Di ben più modesto valore i musical e le commedie diretti da P. nello stesso periodo, tra i quali A royal scandal (1945; Scandalo a corte), remake di Forbidden Paradise (1924) di Ernst Lubitsch, Centennial summer (1946; Bellezze rivali), Forever Amber (1947; Ambra), That lady in ermine (1948; La signora in ermellino), iniziato da Lubitsch.

Nel 1953 P. lasciò la Fox e creò una propria società, la Carlyle Productions. Il quindicennio successivo fu nel complesso il periodo più produttivo della sua carriera (particolarmente felici furono i contributi del ti-tolista Saul Bass e del direttore della fotografia Sam Leavitt). Gli anni Cinquanta annoverano titoli quali: The Moon is blue (1953; La vergine sotto il tetto), dalla commedia di F.H. Herbert, brillante ritratto di una ragazza incerta tra due uomini; River of no return (1954; La magnifica preda), dal racconto di L. Lantz, l'unico western di P., che contribuì a lanciare Marilyn Monroe; due film interamente interpretati da neri, Carmen Jones e Porgy and Bess (1959), dai musical di O. Hammerstein II (ispirato alla Carmen di G. Bizet) e di G. Gershwin; The man with the golden arm (1955; L'uomo dal braccio d'oro), dal romanzo di N. Algren, melodrammatica e robusta storia di droga; i due densi drammi giudiziari The court-martial of Billy Mitchell (1955; Corte marziale) e Anatomy of a murder, dal romanzo di R. Travers, nei quali analizzò un tema scottante come quello dell'ambiguità dell'agire umano; Saint Joan (1957; Santa Giovanna), dal dramma di G.B. Shaw; Bonjour tristesse (1958), dal romanzo di F. Sagan, destrutturato da P. e reso con una tecnica mista, a colori e in bianco e nero.
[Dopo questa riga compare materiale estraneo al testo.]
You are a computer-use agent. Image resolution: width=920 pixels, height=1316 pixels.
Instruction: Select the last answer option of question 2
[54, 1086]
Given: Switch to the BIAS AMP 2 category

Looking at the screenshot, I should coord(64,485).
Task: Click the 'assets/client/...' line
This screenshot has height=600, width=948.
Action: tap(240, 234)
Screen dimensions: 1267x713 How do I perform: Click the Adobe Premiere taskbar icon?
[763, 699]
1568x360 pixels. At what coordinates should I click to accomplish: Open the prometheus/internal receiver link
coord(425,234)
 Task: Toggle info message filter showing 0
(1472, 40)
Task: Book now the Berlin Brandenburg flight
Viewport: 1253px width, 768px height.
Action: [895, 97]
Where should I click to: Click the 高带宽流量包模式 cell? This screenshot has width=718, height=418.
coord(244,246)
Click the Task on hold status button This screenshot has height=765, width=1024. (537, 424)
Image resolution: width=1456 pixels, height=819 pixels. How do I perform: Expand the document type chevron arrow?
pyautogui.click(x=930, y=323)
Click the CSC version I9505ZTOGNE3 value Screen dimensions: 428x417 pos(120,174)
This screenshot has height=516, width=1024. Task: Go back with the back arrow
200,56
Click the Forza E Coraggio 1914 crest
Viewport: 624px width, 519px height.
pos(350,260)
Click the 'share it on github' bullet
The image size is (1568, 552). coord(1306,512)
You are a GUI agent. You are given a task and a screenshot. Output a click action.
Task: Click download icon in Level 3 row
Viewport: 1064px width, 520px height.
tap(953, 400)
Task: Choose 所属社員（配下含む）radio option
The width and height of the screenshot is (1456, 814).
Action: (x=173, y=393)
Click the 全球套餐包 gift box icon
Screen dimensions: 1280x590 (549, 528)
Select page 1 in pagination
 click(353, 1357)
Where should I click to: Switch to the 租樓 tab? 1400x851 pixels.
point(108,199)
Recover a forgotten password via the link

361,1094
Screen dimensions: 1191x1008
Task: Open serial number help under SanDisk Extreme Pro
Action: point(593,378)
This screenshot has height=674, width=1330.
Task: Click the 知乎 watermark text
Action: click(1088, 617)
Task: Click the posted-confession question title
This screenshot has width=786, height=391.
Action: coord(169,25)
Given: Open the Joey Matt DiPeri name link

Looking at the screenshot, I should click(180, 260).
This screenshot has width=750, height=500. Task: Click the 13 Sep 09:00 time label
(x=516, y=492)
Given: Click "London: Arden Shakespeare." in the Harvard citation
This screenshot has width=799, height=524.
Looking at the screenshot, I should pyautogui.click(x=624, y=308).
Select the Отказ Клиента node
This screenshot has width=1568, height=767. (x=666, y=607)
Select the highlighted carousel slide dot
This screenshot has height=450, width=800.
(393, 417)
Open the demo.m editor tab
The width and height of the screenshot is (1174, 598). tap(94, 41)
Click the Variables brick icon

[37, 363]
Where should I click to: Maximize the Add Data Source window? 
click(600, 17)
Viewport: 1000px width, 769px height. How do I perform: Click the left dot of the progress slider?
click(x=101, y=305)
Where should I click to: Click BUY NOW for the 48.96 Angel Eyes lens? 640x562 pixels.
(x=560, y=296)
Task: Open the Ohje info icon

Gli anni Sessanta videro il regista tornare con grande efficacia al noir con Bunny Lake is missing (1965; Bunny Lake è scomparsa), dal romanzo di E. Piper, ma soprattutto dedicarsi a una serie di opere dal forte impegno politico, sebbene non prive di concessioni alle consuetudini del 'grande spettacolo' o del melodramma: in particolare Exodus (1960), tratto dal romanzo di L. Uris, sceneggiato da Dalton Trumbo e incentrato sulla nascita dello Stato di Israele; Advise and consent (1962; Tempesta su Washington), sul mondo politico nella capitale degli Stati Uniti; The cardinal, sulla Chiesa cattolica; In harm's way (1965; Prima vittoria), sull'attacco giapponese a Pearl Harbor e i mesi successivi; Hurry sundown (1967; E venne la notte), sul razzismo negli Stati del Sud.

In seguito rallentò l'attività, rivelando inoltre un progressivo indebolimento della sua vena; realizzò tra gli altri Tell me that you love me, Junie Moon (1970; Dimmi che mi ami, Junie Moon) e Rosebud (1974; Operazione Rosebud) ma l'unico titolo degno di nota è l'ultimo, The human factor (1979; Il fattore umano), dal romanzo di G. Greene.Nel 1977 aveva pubblicato il libro di memorie dal titolo Preminger: an autobiography.

Bibliografia

J. Lourcelles, Otto Preminger, Paris 1965.

G. Pratley, The cinema of Otto Preminger, London-New York 1971.

W. Frischauer, Behind the scenes of Otto Preminger, an unauthorised biography, London 1973.

G. Carluccio, L. Cena, Otto Preminger, Firenze 1991.

Otto Preminger, hrsg. N. Grob, R. Aurich, W. Jacobsen, Berlin 1999.